> **GOAL OF THE EXERCISE**: Retype the passage of the press release on the Portland peace tour between "Portland, OR –" and "began in 1969.", inclusive.

> **DOCUMENT PASSAGE**:

In Wake of Trump-Duterte “Bromance,” Portland Filipinos Gather for Promotion of Peace as Survivors of State Violence Speak Out

For Immediate Release

4 May 2017
Contact: Drew Elizarde-Miller, International Coalition for Human Rights in the Philippines - PNW 503 476 2179

In Wake of Trump-Duterte “Bromance,” Portland Filipinos Gather for Promotion of Peace as Survivors of State Violence Speak Out



Portland, OR – On the same day that the Washington Post deemed the Duterte-Trump friendship a “bromance” , Filipino-Americans convened to welcome the “JustPeacePH Peace Tour 2017,” a US-wide speaking tour of Filipino human rights defenders on the frontlines of the struggle to address the root causes of the civil war in the Philippines, an armed conflict which has claimed the lives of a reported 30,000 people since it began in 1969.

Given recent international attention to killings in the Philippines, as well as the growing “friendliness” between President Trump and Duterte, the Peace Tour aims to build the movement in solidarity with the Filipino people’s aspirations for just and lasting peace in the Philippines and specifically through expansion of support for the continuation of the peace talks between the NDFP and GRP.  The tour takes place amidst President’s Trump’s invitation for Duterte to visit the White House, the escalation of human rights violations against Filipino farmers and indigenous people protecting their land from incursions by large local and foreign multi-national corporations, as well as the killing of upwards of 7,000 people in the so-called “war on drugs.” The abuses are largely alleged to be perpetrated by the Philippine National Police, Philippine Army and the paramilitary units under their command.

From May 1-2, the International Coalition for Human Rights in the Philippines - Pacific Northwest and Pinoy-Van Port Ministries hosted two public events as a part of the Tour: Kababayan’s Let’s Talk: Promoting Peace with Justice in the Philippines, and Peace, Land, and Rice: An Ecumenical Forum for Peace. The events featured human rights and indigenous leaders from the Philippines: Dulphing Ogan, Secretary General of Kalumaran; Cristina Palabay, Secretary General of Karapatan; and Christopher Hamera, an United Methodist minister. The delegates emphasized the urgent need to absolve the poverty and state violence at the root of the armed conflict.

> **GIVEN INFORMATION**:
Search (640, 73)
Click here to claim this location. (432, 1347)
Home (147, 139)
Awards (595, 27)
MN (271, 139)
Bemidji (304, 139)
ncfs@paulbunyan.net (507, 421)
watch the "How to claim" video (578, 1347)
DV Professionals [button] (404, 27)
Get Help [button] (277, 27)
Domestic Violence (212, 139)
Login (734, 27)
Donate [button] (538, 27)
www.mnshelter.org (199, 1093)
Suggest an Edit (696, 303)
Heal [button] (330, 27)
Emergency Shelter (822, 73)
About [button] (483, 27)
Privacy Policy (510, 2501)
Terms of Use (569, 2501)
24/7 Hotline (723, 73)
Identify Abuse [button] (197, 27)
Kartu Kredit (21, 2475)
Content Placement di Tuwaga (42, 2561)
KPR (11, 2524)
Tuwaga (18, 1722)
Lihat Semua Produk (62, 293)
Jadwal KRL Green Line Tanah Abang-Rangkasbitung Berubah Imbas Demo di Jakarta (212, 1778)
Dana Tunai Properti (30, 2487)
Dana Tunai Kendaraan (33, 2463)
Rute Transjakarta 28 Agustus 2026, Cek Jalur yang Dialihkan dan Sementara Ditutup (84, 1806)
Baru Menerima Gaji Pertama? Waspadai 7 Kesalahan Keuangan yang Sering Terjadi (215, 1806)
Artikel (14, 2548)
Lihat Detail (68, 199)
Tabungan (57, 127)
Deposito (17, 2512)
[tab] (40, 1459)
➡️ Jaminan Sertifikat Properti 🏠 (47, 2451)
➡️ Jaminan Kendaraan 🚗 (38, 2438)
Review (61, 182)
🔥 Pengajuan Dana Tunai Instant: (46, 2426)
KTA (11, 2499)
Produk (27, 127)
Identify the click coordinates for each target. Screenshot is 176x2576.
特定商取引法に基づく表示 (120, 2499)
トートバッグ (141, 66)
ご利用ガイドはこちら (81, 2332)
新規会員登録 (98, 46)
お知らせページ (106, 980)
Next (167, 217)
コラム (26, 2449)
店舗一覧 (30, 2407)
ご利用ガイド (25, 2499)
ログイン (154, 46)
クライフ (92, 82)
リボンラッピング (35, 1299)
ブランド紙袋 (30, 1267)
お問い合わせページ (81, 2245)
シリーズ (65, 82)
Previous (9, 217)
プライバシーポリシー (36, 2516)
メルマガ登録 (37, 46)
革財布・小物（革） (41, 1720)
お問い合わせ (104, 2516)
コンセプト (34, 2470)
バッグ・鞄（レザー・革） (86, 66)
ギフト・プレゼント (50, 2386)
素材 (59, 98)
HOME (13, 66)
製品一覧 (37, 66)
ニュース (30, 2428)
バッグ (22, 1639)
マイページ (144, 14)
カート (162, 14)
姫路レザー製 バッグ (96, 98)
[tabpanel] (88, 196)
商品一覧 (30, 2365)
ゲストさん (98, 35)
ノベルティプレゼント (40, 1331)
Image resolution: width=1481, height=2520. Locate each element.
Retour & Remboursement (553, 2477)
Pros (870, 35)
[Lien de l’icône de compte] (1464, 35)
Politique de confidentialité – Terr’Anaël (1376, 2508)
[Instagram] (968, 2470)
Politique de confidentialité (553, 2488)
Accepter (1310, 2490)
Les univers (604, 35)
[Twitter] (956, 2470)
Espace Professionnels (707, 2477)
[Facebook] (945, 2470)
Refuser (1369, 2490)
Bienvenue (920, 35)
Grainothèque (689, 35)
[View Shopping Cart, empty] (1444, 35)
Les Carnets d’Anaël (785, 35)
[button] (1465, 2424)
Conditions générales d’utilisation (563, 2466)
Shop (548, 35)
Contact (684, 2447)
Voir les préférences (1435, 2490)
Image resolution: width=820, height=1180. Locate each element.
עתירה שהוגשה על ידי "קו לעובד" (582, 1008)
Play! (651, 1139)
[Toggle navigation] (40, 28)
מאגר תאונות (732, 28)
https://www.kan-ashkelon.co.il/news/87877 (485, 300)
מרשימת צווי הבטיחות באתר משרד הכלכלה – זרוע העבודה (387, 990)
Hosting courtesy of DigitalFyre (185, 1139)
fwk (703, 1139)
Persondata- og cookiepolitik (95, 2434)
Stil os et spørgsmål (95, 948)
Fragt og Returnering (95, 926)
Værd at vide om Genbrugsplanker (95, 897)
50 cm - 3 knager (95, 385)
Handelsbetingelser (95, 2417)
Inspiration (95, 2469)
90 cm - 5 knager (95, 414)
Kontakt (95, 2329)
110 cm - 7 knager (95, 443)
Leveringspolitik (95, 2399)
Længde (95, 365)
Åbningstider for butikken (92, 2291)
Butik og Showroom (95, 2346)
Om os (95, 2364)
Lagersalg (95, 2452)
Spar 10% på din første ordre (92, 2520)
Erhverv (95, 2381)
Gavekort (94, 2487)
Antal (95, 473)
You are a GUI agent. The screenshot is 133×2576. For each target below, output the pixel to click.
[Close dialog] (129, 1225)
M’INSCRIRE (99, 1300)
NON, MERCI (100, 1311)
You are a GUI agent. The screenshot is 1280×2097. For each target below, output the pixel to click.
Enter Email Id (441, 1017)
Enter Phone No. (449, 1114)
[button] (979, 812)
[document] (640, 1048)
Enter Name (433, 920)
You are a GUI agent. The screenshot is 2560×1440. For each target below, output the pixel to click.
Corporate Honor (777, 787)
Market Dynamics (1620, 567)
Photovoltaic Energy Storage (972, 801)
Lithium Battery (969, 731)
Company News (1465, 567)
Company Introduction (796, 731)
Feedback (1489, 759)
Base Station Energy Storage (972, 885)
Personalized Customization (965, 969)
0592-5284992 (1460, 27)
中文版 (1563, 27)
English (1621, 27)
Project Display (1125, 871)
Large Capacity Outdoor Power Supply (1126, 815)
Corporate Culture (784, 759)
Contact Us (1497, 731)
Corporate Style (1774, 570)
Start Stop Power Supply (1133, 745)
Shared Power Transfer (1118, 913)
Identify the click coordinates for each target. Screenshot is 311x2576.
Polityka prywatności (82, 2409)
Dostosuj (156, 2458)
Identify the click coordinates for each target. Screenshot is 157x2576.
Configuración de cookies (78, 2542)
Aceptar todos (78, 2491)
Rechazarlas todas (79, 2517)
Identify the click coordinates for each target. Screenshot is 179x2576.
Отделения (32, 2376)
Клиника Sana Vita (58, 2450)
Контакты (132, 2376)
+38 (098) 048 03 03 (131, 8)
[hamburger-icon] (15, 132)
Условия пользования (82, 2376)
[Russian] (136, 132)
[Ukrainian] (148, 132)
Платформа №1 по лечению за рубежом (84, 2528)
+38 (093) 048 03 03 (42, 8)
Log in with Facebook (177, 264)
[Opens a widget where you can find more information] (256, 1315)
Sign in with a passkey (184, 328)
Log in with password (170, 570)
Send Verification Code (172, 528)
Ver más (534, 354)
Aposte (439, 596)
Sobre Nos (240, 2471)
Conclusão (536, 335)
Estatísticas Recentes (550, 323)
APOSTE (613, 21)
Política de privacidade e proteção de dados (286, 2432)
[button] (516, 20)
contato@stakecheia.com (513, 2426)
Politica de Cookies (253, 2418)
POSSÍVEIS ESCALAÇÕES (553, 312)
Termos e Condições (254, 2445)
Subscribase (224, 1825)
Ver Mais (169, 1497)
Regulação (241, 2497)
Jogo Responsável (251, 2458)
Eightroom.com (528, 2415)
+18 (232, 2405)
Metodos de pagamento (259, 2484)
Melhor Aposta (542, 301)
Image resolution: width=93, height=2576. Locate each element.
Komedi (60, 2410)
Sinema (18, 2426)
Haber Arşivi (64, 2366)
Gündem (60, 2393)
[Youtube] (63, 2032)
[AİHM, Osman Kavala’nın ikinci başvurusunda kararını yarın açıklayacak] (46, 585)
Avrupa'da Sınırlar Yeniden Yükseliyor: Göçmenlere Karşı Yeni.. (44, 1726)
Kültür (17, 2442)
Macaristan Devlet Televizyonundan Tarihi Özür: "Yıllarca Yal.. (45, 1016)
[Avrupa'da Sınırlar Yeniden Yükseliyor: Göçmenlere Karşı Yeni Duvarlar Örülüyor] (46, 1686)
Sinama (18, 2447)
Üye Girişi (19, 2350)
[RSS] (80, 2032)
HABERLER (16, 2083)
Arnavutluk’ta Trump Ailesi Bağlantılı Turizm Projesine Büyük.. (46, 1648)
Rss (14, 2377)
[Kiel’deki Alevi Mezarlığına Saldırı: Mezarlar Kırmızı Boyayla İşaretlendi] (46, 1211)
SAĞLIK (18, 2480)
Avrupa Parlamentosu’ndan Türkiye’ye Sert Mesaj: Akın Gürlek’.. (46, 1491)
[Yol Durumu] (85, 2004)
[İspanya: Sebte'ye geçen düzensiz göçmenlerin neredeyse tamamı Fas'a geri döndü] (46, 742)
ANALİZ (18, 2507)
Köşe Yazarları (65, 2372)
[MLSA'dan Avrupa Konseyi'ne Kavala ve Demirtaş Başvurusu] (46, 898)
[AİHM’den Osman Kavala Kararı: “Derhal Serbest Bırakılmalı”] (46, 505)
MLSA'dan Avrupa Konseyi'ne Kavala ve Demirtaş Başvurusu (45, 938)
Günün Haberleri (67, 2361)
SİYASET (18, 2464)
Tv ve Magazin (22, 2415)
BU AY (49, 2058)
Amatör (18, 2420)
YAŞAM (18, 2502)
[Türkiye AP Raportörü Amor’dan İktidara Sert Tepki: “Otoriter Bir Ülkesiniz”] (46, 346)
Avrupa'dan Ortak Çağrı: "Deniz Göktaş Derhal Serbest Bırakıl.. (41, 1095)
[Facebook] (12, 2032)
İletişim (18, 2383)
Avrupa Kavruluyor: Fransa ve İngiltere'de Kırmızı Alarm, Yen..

> **WRITTEN REPLY**:
Portland, OR – On the same day that the Washington Post deemed the Duterte-Trump friendship a “bromance” , Filipino-Americans convened to welcome the “JustPeacePH Peace Tour 2017,” a US-wide speaking tour of Filipino human rights defenders on the frontlines of the struggle to address the root causes of the civil war in the Philippines, an armed conflict which has claimed the lives of a reported 30,000 people since it began in 1969.